Readers of our blog will recall that termination provisions have, in recent years, come under technical scrutiny by the courts. Where a contractual termination provision has failed to state that minimum statutory requirements will be provided, the courts have shown willingness to invalidate a contractual provision and award an employee damages in lieu of his or her “common law reasonable notice” (which almost always exceeds the applicable statutory minimums).

Despite having an opportunity to bring clarity to the matter, the Supreme Court of Canada has instead kept the debate alive with ten simple words: “The application for leave to appeal is dismissed with costs”.

In recent years, the court’s decisions in Wright v. The Young and Rubicam Group of Companies (Wunderman)(Wright) and Stevens v. Sifton Properties Ltd. (Stevens) struck down termination clauses in employment agreements because they failed to explicitly reference benefits continuation throughout the statutory notice period. These decisions left many employers scrambling to put in place revised employment agreements (which, in and of itself, is no easy task) and employment counsel generally understood this to be the “new norm”.

However, in 2015, the Superior Court of Justice’s decision in Oudin v Le Centre Francophone de Toronto (Oudin) questioned this “new norm”.

As readers of our blog will recall, in Oudin the court upheld a termination provision which made no mention of statutory benefits or statutory severance.

The court’s decision in Oudin appeared difficult to reconcile with its previous decisions including in Wright and Stevens. As such, it was not surprising that it was appealed to the Ontario Court of Appeal. The Court of Appeal’s brief decision noted that the motion judge, who was entitled to deference, considered the circumstances of the parties, the words of the written agreement as a whole, and the legal obligations of the parties.
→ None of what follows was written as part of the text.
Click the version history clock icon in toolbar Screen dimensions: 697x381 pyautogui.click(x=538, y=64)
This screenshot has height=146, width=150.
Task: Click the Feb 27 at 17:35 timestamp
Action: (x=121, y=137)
Leave to appeal to the Supreme Court of Canada (SCC) was sought. However, despite having an opportunity to bring clarity to this issue, the SCC has chosen to let the discussion continue, to hopefully be resolved on another day.

Our Views

The SCC’s decision not to grant leave to appeal, when taken in tandem with other recent cases, including Riskie v Sony of Canada Ltd. (Riskie), has helped to strengthen an employer’s chance of enforcing a termination clause that does not specifically reference every statutory termination entitlement. As Justice Dunphy fittingly noted in Riskie:

The ESA provides minimum standards which the parties are required to comply with. A contract that fails to list all such requirements – as few indeed do – is guilty only of preserving trees from unnecessary destruction. A provision which seeks to contract out of the law is unenforceable; a provision which merely promises to obey it is superfluous.